Le nouveau gouvernement libéral subit de plus en plus de pressions pour non seulement remodeler le projet de loi contre le terrorisme, mais aussi pour revoir complètement une série de mesures et de politiques adoptées par les conservateurs de Stephen Harper en matière de sécurité.

Les libéraux ont promis de modifier certains éléments qu'ils estiment problématiques dans le projet de loi omnibus C-51. Ils se sont aussi engagés à créer un comité parlementaire spécial pour superviser les activités sur le plan de la sécurité nationale.

Par exemple, le gouvernement naissant de Justin Trudeau veut s'assurer que le Service canadien du renseignement de sécurité (SCRS) respecte la Charte des droits et libertés. Les libéraux préféraient attendre les conclusions d'un juge avant d'accorder de nouvelles dispositions au SCRS.

Justin Trudeau s'est également engagé à mettre sur pied un comité spécial de parlementaires pour garder un oeil sur les opérations de la sécurité nationale.
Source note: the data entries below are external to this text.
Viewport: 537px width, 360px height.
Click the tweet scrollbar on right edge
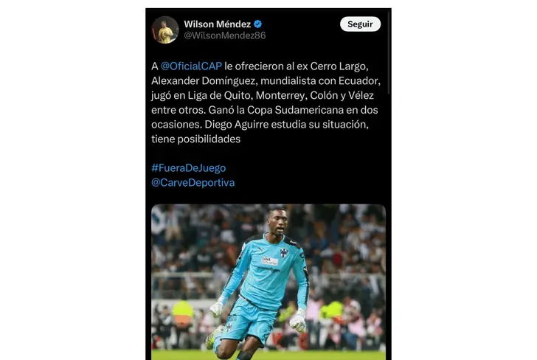click(389, 53)
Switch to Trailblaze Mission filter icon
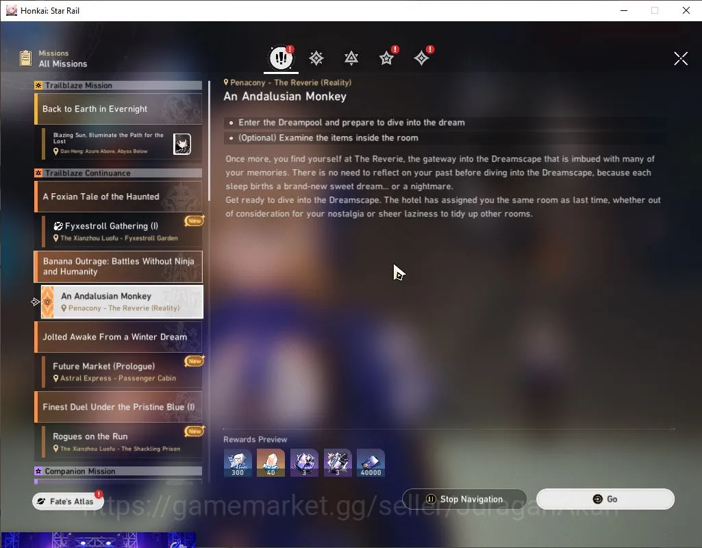 click(316, 58)
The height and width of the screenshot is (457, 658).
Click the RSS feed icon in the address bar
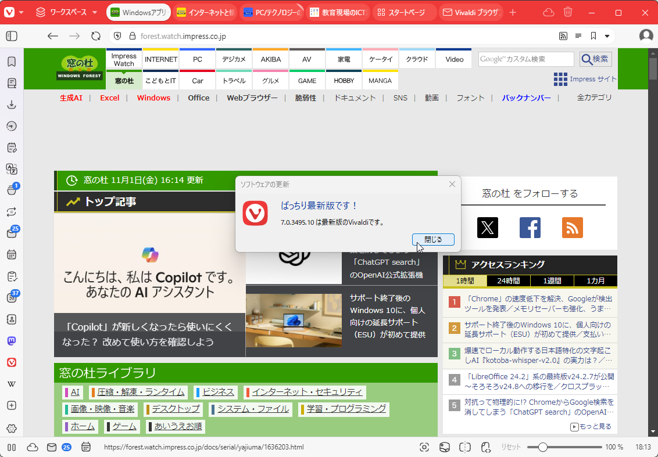(563, 35)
Amnistie internationale et la Coalition pour la surveillance internationale des libertés civiles, un organisme établi à Ottawa, comptent parmi les groupes qui souhaitent que Justin Trudeau aille encore plus loin en appliquant des recommandations émanant de l'enquête sur le cas de Maher Arar, un citoyen canadien extradé et torturé en Syrie, qui avaient été écartées par le précédent gouvernement.
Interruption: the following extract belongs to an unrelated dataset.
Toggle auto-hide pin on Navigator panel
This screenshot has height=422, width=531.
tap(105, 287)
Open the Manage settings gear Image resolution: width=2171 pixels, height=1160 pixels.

Ils réclament aussi des excuses et un dédommagement pour trois autres Canadiens d'origine arabe ayant été torturés dans des prisons syriennes ainsi que l'abolition de mesures limitant les droits des personnes accusées de représenter une menace pour la sécurité nationale.
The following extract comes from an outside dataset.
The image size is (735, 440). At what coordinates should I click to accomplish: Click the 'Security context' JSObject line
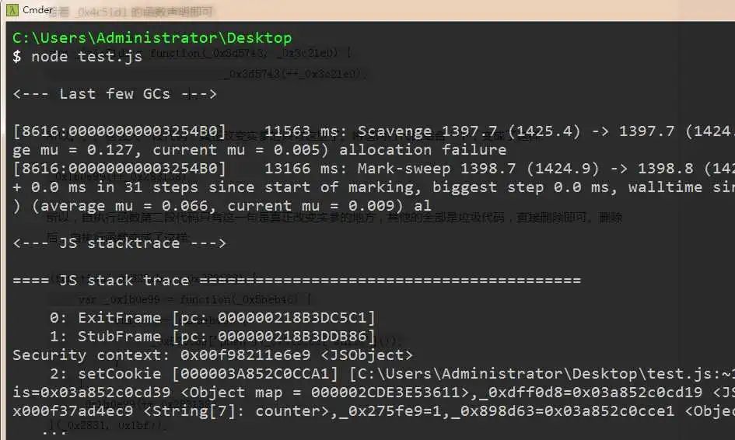tap(212, 355)
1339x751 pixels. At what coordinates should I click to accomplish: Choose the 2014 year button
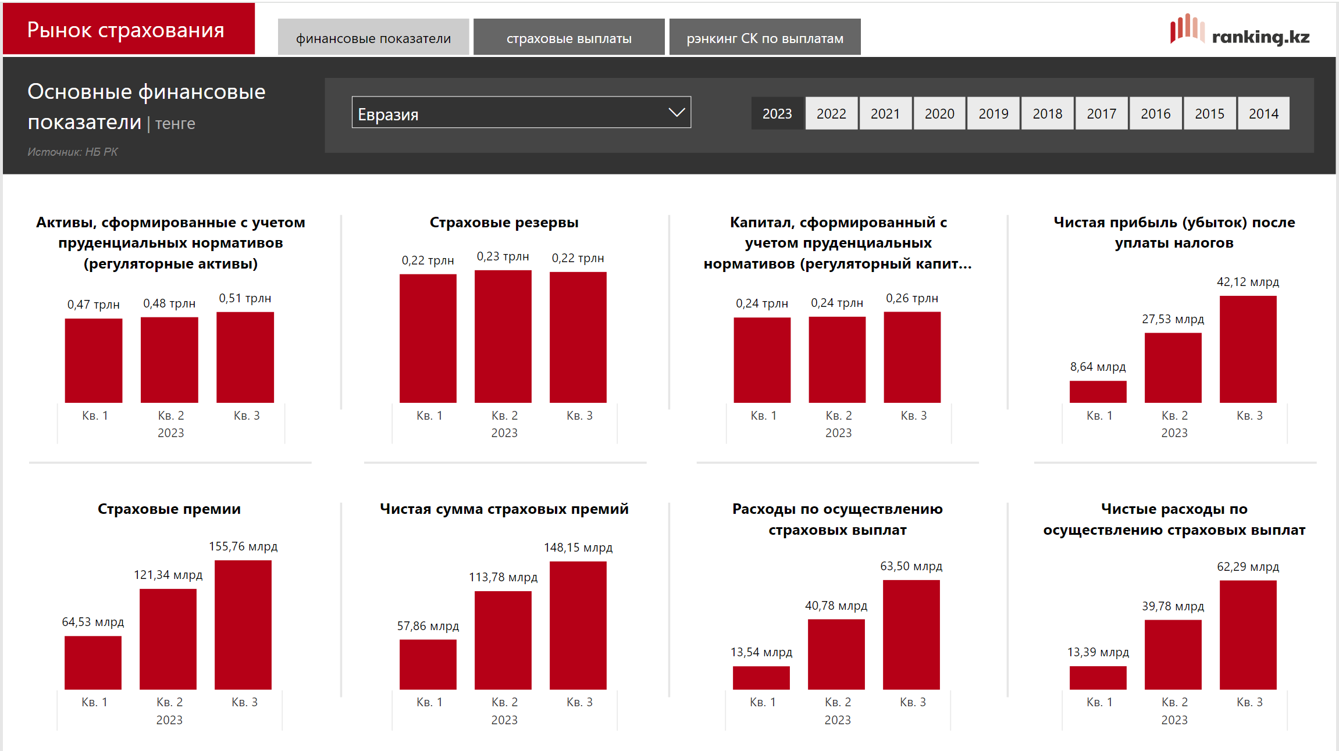[x=1263, y=113]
Le projet de loi C-51 exige une refonte complète, mais les besoins sont plus larges encore, selon Alex Neve, secrétaire général d'Amnistie Canada. «Il est venu le temps d'une refonte des lois sur la sécurité nationale au Canada qui mettrait les droits de la personne au centre, et non plus une considération secondaire.»

C-51: «un mauvais diagnostic»

M. Neve a dit qu'il y a aux Nations Unies de nombreuses recommandations en matière de droits de la personne qui auraient dû être considérées depuis longtemps au pays, dont la fin des déportations vers des pays où il existe de la torture, la révision des directives ministérielles qui permettent l'utilisation d'informations obtenues par la torture et la réforme du système de certificats de sécurité, utilisés pour espionner de présumés terroristes canadiens.

Le projet de loi C-51 constitue un «mauvais diagnostic des problèmes qui affligent les politiques antiterroristes», a déclaré Craig Forcese, professeur de droit à l'Université d'Ottawa et cie-auteur du livre «False Security», une critique détaillée de l'approche de Stephen Harper.

Le gouvernement conservateur n'a pas réussi à savoir comment transformer les renseignements de sécurité en preuves qui peuvent alors être utilisées dans les procédures pénales - un dilemme qui a favorisé la pratique «très inquiétante» des enquêtes parallèles - et tout à fait distinctes - sur les mêmes cibles par les espions et la police, a déclaré M. Forcese.

Si les rumeurs entourant le projet des libéraux s'avère, M. Forcese espère que le gouvernement va référer le tout à un «personnel compétent, bien financé et à un sérieux comité parlementaire» après la première lecture, ouvrant la porte à une étude plus large. 

Open Media, un organisme qui se bat pour que le web ne soit pas mis sous surveillance, a aussi invité M. Trudeau à discuter des moyens pour mieux protéger la vie privée des Canadiens.

«Nous sommes heureux d'avoir une discussion ouverte, mais nous continuons à croire que la loi C-51 est irresponsable, dangereuse, et inefficace et qu'elle devrait être entièrement abrogée», a écrit dans une lettre destinée à Justin Trudeau, le directeur général de OpenMedia, Steve Anderson.